After the tragic incident at Virginia Tech on Monday many people took to the web, not only to gather information, but also to mourn, share condolences, and read first person accounts from people who were there. Virginia Tech’s website has become a memorial of sorts, having been converted to a somber black and white color scheme and listing the names of the students and professors who were killed, as well as news, photo galleries, and official statements. VT also set up an April 16th Memorial Website where the public can post messages. As of today there are over 600 pages of posts.
Facebook, a social networking site geared toward college students, has also been a place for people from all over the country to gather and mourn. Hundreds of groups have been set up related to the VT shootings. One called "Always remember VIRGINIA TECH" has nearly 36,000 members, and another called "A tribute to those who passed at the Virginia Tech Shooting" has over 324,000 members. Finally, as BoingBoing points out, many people collaborated quickly to produce a Wikipedia entry for the incident which is extremely detailed and comprehensive.
Unfortunately, along with the public support and condolences that are posted to these sites comes many ugly and even violent racist sentiments aimed at Koreans and Asians in general.
Americans filed taxes this week online in record numbers. One private tax software company, Intuit-owned TurboTax, which allows customers to file online, was so overloaded on Tuesday night that for several hours it could not process returns being submitted. The company apologized to customers and the IRS extended their deadline two full days for those affected.
When it comes to computer software, we want it cost-free, bug-free, and pretty. Ubuntu released this week the latest version of it’s open-source operating system which poses a threat to Microsoft Vista and Apple OSX by offering a free, well-designed alternative. With both Microsoft and Apple releasing costly operating system upgrades this year, many people are likely to consider Ubuntu, the darling of the open-source movement at the moment.

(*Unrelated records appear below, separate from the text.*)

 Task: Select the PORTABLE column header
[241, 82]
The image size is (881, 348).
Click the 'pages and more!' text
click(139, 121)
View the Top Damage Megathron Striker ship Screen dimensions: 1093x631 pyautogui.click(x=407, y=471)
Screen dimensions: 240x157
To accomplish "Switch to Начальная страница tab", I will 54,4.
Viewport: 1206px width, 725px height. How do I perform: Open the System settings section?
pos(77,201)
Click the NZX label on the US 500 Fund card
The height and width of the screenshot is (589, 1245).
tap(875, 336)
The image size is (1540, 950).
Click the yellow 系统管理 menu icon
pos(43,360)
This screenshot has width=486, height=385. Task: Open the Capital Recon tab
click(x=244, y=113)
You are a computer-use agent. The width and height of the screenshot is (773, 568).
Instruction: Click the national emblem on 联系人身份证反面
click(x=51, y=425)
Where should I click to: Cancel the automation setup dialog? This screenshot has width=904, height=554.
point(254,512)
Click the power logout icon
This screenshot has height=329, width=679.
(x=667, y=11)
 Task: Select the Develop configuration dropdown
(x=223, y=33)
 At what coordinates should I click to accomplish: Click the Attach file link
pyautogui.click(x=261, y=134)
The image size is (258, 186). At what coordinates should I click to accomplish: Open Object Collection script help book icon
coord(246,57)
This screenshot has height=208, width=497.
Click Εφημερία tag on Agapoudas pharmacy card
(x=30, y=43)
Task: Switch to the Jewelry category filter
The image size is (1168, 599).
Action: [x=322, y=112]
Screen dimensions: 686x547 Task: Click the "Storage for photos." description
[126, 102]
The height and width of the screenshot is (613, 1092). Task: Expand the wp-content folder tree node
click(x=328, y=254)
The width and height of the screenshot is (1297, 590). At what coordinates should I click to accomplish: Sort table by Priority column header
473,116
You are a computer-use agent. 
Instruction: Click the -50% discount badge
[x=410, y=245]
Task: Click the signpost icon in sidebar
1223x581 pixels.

MySpace launched a news feature on its website, which pulls news stories from all over the web (like Google News) and lets users rate the stories, allowing popular content to float to the top of the pile (like geek-friendly Digg.com). MySpace hopes that the feature will add a new level of interaction for its massive base of influential young users.
NPR, Last.fm, and other popular internet and public radio groups are asking congress to intervene regarding a decision this week to substantially raise royalty fees for playing music from major labels. AccuRadio.com CEO Scott Hanson is leading the fight with his site SaveNetRadio, arguing that internet radio is being priced out of business. Said Hanson, "Under the judges’ decision, we owe $600,000 for 2006 – which is about 150% of our total revenues. That would
absolutely bankrupt us and will force us to shut down."